• [Problem requirements] In the fuel cell text, what two loads combine to make up the total load on the fuel cell power plant?

• [Text block]
— Start —

When the fuel cell power plant operates in grid-disconnected or “island” mode, load following characteristics are even more desirable, since the external load changes are not compensated by other power plants. The unbalanced condition between the external load change and the fuel cell chemical reaction rate happens more frequently in grid-disconnected mode than in grid-connected mode.

Methods and systems have been created by the industry to address the problems rising from the unbalanced condition between the external load change and the fuel cell chemical reaction rate. Some methods increase the reaction time period so that the fuel cell power plant has enough time to adjust the chemical reaction to match the external load demand, such as described in Published Japanese Patent Application 09-251858 to Nagasawa Makoto. Some fuel cell technologies do not exhibit the unbalanced conditions due to faster reaction times. However, these methods and systems generally increase the complexity and cost of the fuel cell power plant and its management systems.

Methods and systems consistent with certain embodiments are directed to solving one or more of the problems set forth above.

SUMMARY OF THE INVENTION

In one embodiment, a method is performed for controlling a fuel cell power plant system. The process includes controlling a variable load bank capable of absorbing output power from the fuel cell power plant such that the total load on the fuel cell power plant is constant, wherein the total load is a combination of an external load connected to the power plant and a load on the variable load bank. Further, the process may include maintaining a constant chemical reaction rate of the fuel cell power plant while maintaining a constant total load.

In another embodiment, a system is provided for controlling a fuel cell power plant system. The system includes a fuel cell providing electric power and a load bank for dissipating power from the fuel cell. The system may also include an inverter controller for adjusting the load operations of the load bank based on detected changes to an external load receiving power from the fuel cell power plant and a fuel cell controller for maintaining a constant chemical reaction rate of the fuel cell despite load changes to the external load.

BRIEF DESCRIPTION OF THE DRAWINGS

The accompanying drawings, which are incorporated in and constitute a part of this specification, illustrate several aspects of the invention and together with the description, serve to explain the principle of the invention. In the drawings:

FIG. 1 illustrates a block diagram of an exemplary fuel cell power plant system consistent with certain disclosed embodiments;

FIG. 2 illustrates a block diagram of an exemplary inverter controller module consistent with certain disclosed embodiments;

FIG. 3 illustrates a flowchart diagram of an exemplary method to provide load following capabilities consistent with certain disclosed embodiments; and

FIG. 4 illustrates a flowchart diagram of an exemplary method to provide capabilities consistent with certain disclosed embodiments.

— End —

• [Extracted records]
— Start —

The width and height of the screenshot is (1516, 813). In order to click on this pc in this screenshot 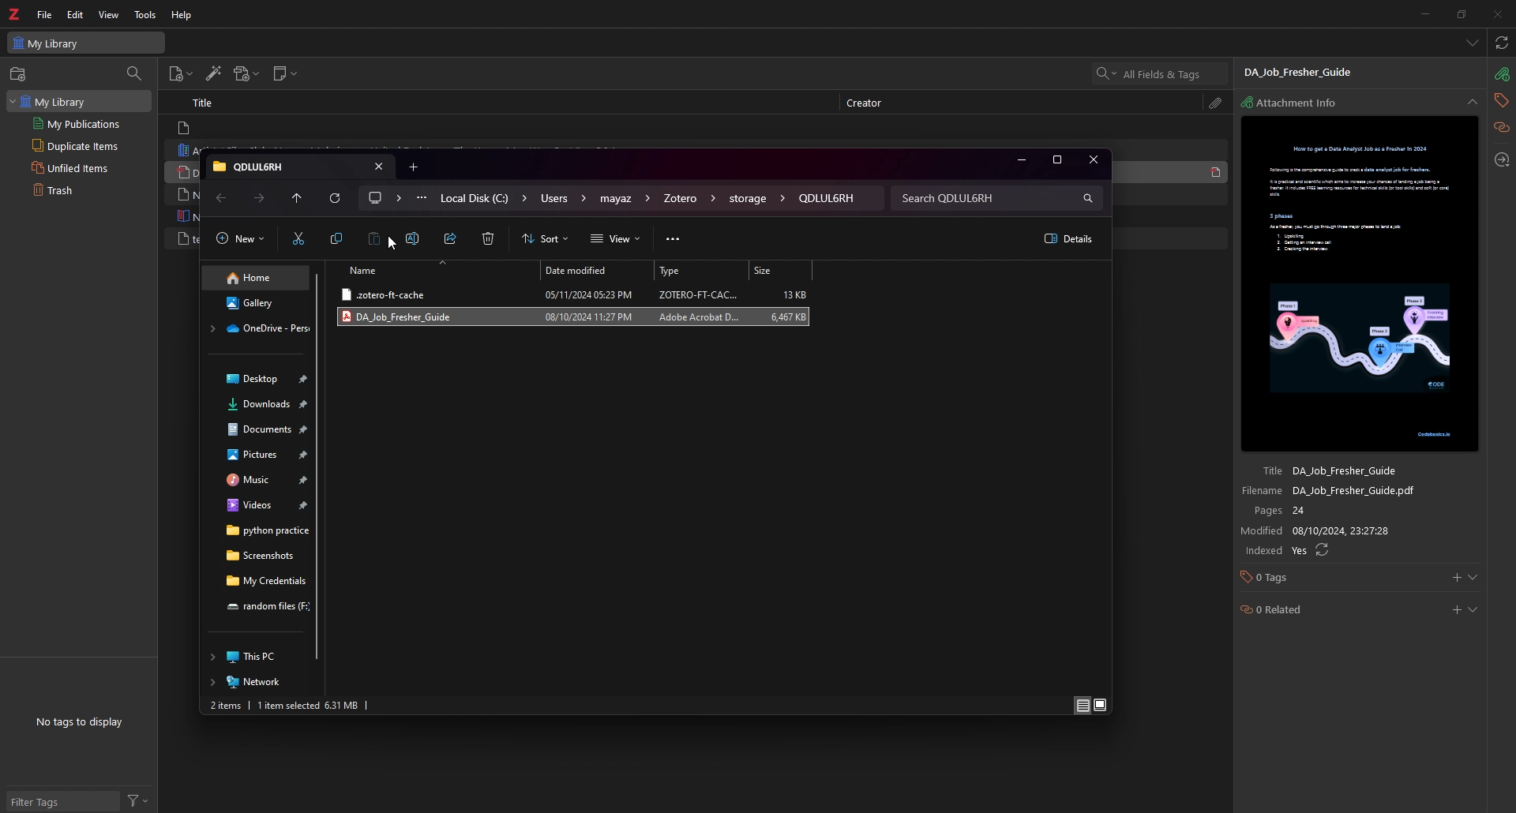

— End —
— Start —

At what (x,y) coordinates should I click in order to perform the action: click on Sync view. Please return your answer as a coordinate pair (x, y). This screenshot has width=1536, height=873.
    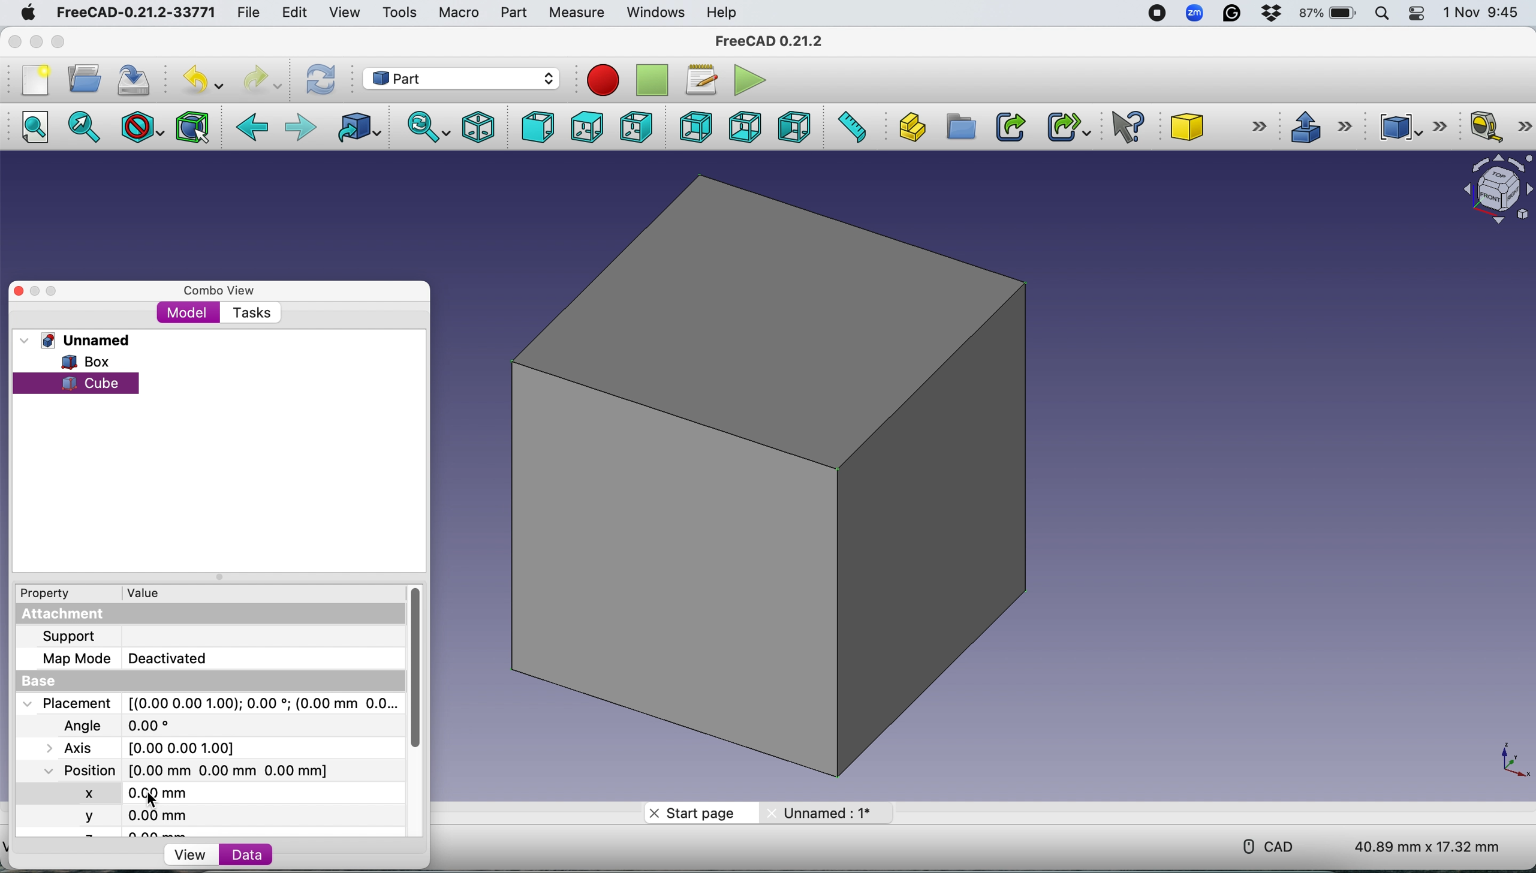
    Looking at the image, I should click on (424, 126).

— End —

• [Written reply] The external load connected to the power plant and the load on the variable load bank.